There are only really two principles that I think are worth heeding when writing code.

  1. No rule is absolute. There will always be examples where going against the common wisdom is necessary, and often there's a trade-off in doing so. But, you should be sure you don't violate the next principle.
  2. Only break a rule if you understand the rule.

Examples: When "Pythonic" Code Isn't Better

Take the rule "Prefer list comprehensions instead of loops":

# Following the rule:
results = [process(x) if complex_condition(x) else fallback(x) for x in items if filter_condition(x)]

# Breaking the rule:
results = []
for item in items:
    if not filter_condition(item):
        continue
    
    if complex_condition(item):
        results.append(process(item))
    else:
        results.append(fallback(item))

The explicit loop makes the logic much clearer despite being "less Pythonic". This makes it easier for reviewers and for anyone that needs to debug or edit this code in future. However, the trade-off here is you lose the benefits of the comprehension: List comprehensions are faster than regular for loops because of how Python compiles them.

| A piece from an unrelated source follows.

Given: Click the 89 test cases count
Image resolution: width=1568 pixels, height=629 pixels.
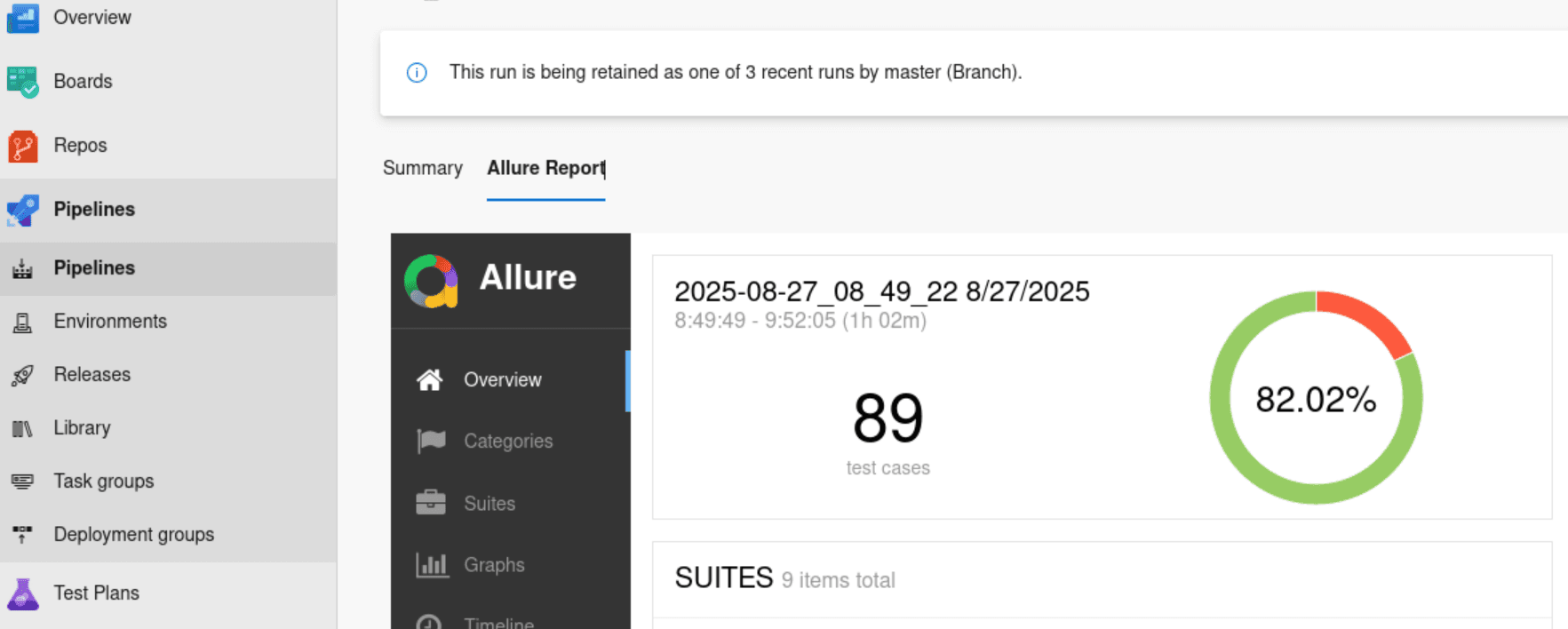Looking at the screenshot, I should point(887,418).
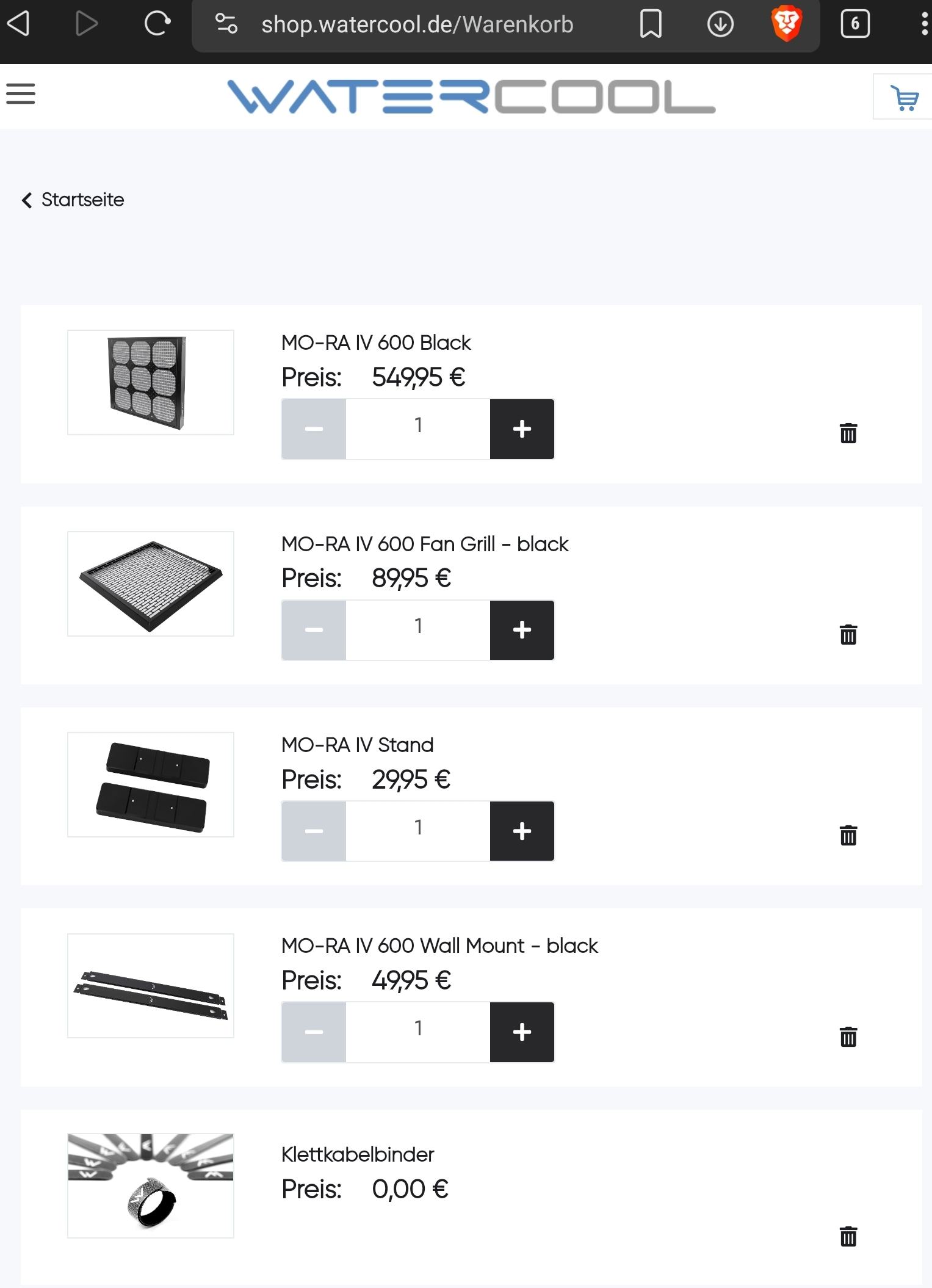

Generally, (although in my opinion, not in this case) they're also more concise.

So, it ultimately depends what you're trying to optimise for when writing the code - compatibility with other developers, i.e. making the code you write more readable and digestible, or squeezing the last drop of performance out of your code (if the latter matters, I probably wouldn't be using Python anyway, but that's another topic!). It may even be that you want to apply this rule in one file but not another within the same codebase, dependent on the factors at play. It all comes down to choosing the right logic for the problem at hand - and that's sometimes the trickiest part of programming!